McCarthy told Vanity Fair that the sensational case served as the inspiration for his new movie.
“There were so many characters around the case that I really followed pretty closely,” McCarthy told the news outlet of Knox’s case. “But really the first thing that I took away from it was, what would that be like as an American student to go over [to Europe] for what should be one of the most exciting moments in a young-adult life and to find yourself in that tragedy?”
McCarthy said although the film was inspired by Knox’s own conviction—and ultimate acquittal—for Kercher’s murder, filmmakers decided to take one aspect of the story, the idea of an American woman studying abroad who finds herself immersed in a crime and “fictionalize everything around it,” ultimately opting to “leave the Amanda Knox case behind.”
“This is not the Amanda Knox story. Just inspired,” he also reiterated to ET at the movie’s New York City premiere. “So how would you describe this? It’s a tricky one to describe. I would say come and get lost in the movie. It goes places you don’t expect. I hope engaging.”
Knox argued, however, that if the movie was not her story, then McCarthy and others should stop using her name to promote it.
“You’re not leaving the Amanda Knox case behind very well if every single review mentions me,” she wrote. “You’re not leaving the Amanda Knox case behind when my face appears on profiles and articles about the film.”
“Stillwater” tells the story of an American, played by Abigail Breslin, studying in France when she is charged with her friend’s murder. Damon’s character, an oil worker from Oklahoma, travels to France to try to help his estranged daughter as they battle against the complex French legal system.
Knox also took issue with the film’s sinister ending which veers away from details of Knox’s case.
“By fictionalizing away my innocence, my total lack of involvement, by erasing the role of the authorities in my wrongful conviction, McCarthy reinforces an image of me as a guilty and untrustworthy person,” she wrote. “And with Matt Damon’s star power, both are sure to profit handsomely off of this fictionalization of ‘the Amanda Knox saga’ that is sure to leave plenty of viewers wondering, ‘Maybe the real-life Amanda was involved somehow.’”

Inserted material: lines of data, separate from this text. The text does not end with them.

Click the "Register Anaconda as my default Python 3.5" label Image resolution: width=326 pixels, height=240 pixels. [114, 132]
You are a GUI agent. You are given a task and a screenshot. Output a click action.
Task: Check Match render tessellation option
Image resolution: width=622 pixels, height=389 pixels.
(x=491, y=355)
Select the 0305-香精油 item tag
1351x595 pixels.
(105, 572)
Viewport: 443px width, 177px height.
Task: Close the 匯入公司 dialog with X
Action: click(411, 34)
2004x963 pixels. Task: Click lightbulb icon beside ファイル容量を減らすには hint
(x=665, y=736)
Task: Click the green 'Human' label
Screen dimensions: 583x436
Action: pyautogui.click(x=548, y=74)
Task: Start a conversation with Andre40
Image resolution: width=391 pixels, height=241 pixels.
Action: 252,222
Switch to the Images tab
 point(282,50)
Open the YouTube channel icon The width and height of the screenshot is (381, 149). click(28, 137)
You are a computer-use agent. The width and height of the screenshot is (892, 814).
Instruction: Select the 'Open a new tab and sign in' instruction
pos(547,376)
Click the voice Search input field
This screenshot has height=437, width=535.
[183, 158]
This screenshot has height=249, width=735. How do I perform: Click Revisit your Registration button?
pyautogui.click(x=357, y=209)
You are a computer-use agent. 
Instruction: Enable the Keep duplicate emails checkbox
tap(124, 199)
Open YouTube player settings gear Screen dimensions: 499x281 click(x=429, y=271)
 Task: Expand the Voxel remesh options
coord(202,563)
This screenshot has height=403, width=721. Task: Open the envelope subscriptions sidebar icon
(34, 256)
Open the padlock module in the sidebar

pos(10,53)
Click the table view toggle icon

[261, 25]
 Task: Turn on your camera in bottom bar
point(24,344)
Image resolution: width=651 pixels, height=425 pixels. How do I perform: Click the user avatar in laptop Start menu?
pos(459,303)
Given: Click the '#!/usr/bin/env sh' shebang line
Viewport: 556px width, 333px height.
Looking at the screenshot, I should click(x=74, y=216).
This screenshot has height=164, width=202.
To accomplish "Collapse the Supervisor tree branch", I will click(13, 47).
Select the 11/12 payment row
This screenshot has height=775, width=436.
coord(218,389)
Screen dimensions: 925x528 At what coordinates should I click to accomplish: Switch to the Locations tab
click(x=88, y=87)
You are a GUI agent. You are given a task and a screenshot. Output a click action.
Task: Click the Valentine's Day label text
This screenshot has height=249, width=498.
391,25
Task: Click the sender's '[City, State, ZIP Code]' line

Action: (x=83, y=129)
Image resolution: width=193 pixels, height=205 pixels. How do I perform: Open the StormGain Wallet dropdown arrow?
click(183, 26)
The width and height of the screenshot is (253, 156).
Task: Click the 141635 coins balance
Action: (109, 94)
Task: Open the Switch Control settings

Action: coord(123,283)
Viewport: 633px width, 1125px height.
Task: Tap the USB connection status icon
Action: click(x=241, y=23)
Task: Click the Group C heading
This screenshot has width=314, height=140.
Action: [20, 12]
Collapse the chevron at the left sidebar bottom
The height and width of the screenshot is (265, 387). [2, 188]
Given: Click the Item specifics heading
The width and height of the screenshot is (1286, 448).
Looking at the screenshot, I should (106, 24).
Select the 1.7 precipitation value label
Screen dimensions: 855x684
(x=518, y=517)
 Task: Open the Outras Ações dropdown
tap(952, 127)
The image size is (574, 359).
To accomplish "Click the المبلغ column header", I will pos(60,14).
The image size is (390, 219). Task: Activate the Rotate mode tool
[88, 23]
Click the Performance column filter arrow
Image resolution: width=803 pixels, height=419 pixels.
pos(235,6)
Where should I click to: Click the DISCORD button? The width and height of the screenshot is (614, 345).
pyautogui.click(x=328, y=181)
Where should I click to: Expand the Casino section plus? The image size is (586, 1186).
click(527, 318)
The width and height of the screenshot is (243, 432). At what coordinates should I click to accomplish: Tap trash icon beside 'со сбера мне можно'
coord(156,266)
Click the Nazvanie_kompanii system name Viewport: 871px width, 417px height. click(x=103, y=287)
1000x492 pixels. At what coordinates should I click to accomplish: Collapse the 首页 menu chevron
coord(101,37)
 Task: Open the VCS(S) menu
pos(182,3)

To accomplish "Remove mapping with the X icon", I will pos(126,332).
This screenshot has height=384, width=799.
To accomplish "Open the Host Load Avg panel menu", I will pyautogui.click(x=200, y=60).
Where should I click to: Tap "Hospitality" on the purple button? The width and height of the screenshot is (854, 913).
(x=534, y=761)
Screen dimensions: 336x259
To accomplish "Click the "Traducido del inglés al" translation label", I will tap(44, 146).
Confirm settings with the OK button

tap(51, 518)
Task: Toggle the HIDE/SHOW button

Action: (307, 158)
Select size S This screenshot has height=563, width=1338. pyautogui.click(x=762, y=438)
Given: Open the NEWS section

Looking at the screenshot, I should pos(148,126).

Knox extended an invitation to both Damon and McCarthy to appear on her podcast, Labyrinths, to discuss the movie and respond to her critiques.
“I have not been allowed to return to the relative anonymity I had before Perugia,” she wrote. “My only option is to sit idly by while others continue to distort my character, or fight to restore my good reputation that was wrongfully destroyed.”
Damon and McCarthy have yet to respond to the criticism.